EXERCISE AIM:
From the entries below, return every line that includes the word "computer".

---- DATA IN THIS EXERCISE

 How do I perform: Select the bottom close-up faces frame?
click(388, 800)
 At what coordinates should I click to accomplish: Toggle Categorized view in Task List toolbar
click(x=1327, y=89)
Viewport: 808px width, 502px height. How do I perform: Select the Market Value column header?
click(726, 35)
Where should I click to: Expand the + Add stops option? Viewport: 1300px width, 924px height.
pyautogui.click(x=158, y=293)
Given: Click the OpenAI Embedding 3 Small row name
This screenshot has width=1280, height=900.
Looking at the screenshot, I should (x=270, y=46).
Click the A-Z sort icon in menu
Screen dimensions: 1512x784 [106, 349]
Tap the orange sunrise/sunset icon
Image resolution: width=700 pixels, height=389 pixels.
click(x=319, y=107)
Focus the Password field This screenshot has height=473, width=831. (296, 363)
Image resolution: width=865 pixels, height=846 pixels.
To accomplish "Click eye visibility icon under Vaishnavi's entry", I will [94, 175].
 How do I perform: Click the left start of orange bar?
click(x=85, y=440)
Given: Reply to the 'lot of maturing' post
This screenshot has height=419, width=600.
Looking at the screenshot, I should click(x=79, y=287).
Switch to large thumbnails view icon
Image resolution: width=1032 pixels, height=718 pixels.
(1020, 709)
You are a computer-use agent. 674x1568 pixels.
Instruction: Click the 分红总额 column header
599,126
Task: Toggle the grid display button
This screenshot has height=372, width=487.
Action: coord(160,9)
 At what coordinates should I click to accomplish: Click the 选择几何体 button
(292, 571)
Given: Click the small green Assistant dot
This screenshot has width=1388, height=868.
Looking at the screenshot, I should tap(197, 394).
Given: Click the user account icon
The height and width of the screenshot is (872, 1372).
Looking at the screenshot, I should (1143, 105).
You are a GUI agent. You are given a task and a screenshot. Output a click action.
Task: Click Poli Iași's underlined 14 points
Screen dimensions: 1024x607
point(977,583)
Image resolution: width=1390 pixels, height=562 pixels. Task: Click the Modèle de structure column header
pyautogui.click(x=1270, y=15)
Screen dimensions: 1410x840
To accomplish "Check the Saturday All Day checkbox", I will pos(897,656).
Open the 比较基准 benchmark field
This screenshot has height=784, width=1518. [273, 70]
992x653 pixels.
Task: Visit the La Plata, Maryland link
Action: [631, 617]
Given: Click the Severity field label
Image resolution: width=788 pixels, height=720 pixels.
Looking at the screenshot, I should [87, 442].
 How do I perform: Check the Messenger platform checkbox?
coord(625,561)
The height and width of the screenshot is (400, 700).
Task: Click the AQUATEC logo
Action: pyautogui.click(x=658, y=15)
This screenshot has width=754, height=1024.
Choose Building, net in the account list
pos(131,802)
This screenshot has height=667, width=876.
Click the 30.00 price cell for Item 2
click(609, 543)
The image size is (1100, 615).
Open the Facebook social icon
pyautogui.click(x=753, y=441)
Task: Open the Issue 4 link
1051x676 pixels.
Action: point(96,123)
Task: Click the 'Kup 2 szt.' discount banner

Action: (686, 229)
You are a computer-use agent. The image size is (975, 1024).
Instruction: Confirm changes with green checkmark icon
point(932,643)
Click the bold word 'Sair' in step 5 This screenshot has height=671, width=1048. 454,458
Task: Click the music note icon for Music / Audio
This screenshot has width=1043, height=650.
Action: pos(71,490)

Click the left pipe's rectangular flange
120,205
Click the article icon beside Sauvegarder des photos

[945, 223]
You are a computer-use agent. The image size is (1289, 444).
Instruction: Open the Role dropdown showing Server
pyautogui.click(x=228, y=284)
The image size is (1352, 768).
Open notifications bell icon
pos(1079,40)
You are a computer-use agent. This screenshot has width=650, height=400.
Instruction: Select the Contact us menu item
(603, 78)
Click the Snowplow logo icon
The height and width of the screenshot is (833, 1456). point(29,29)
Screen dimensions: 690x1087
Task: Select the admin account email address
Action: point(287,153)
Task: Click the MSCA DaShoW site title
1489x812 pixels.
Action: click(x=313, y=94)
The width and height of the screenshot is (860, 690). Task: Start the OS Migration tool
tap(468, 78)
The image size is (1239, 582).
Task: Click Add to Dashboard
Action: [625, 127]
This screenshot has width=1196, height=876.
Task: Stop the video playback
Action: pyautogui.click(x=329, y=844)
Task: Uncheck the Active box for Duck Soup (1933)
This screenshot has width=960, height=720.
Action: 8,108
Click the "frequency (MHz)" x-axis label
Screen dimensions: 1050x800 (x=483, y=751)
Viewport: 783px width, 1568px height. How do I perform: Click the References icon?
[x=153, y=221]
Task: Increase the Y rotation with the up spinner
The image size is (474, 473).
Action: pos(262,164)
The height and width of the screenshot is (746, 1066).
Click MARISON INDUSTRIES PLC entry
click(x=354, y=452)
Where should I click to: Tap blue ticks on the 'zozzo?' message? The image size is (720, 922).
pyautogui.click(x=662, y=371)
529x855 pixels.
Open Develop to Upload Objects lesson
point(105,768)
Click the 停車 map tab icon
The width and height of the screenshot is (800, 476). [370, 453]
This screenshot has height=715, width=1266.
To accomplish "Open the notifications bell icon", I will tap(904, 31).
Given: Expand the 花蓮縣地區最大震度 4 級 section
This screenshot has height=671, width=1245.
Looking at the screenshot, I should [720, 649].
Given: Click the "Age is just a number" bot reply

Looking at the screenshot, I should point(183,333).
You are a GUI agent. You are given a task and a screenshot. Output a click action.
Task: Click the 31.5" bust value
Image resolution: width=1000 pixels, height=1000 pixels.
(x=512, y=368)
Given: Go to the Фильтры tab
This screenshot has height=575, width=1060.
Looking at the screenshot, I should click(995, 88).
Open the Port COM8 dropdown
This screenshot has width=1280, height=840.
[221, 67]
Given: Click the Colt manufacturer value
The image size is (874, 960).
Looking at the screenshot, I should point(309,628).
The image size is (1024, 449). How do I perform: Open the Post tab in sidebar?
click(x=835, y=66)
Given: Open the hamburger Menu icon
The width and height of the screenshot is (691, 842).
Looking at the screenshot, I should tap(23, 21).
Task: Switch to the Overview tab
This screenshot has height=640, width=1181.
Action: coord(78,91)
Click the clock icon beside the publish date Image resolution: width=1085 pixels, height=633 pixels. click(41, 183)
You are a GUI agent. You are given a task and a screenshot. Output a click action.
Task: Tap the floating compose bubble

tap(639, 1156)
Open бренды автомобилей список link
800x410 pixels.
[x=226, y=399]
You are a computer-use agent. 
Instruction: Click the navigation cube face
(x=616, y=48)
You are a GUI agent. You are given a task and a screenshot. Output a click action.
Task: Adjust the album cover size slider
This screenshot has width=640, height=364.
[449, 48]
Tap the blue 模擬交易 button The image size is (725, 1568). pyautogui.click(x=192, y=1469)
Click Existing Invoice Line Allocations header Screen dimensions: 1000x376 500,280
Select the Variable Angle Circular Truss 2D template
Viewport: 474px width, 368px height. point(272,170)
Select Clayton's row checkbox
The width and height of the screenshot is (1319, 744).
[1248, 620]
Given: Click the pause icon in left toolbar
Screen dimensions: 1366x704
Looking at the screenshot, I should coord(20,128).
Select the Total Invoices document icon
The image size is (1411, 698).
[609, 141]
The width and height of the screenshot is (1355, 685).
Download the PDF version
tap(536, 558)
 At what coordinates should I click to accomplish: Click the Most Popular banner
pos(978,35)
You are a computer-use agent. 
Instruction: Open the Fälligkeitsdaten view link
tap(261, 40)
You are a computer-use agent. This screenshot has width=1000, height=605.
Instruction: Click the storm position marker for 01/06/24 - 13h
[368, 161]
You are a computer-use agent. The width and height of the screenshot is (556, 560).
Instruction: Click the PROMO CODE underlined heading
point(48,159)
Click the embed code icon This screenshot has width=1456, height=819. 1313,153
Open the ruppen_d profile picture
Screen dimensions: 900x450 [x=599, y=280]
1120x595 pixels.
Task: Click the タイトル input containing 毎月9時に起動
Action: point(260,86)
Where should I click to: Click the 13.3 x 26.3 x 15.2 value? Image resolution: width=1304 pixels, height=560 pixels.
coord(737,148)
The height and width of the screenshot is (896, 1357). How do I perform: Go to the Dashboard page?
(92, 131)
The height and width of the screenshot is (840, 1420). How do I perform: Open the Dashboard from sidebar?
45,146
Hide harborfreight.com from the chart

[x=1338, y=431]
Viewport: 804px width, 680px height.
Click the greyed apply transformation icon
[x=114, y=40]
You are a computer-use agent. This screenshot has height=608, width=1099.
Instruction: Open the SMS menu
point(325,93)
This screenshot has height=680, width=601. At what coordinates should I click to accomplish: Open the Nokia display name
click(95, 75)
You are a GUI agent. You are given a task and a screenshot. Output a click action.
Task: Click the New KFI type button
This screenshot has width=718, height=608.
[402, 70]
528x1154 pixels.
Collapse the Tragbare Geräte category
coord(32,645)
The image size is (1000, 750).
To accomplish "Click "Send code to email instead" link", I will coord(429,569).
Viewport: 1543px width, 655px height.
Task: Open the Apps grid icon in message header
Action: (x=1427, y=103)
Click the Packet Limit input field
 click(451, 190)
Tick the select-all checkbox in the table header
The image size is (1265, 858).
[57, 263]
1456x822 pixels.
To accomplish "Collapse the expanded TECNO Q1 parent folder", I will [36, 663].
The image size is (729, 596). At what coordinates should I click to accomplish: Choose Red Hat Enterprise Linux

--------

EXPECTED OUTPUT:
You are a computer-use agent. 674x1568 pixels.
You are a computer-use agent. The image size is (975, 1024).
You are a computer-use agent. The image size is (1289, 444).
You are a computer-use agent. This screenshot has width=650, height=400.
You are a computer-use agent. 
You are a computer-use agent. 
You are a computer-use agent. This screenshot has width=1000, height=605.
You are a computer-use agent. The width and height of the screenshot is (556, 560).
You are a computer-use agent. This screenshot has height=608, width=1099.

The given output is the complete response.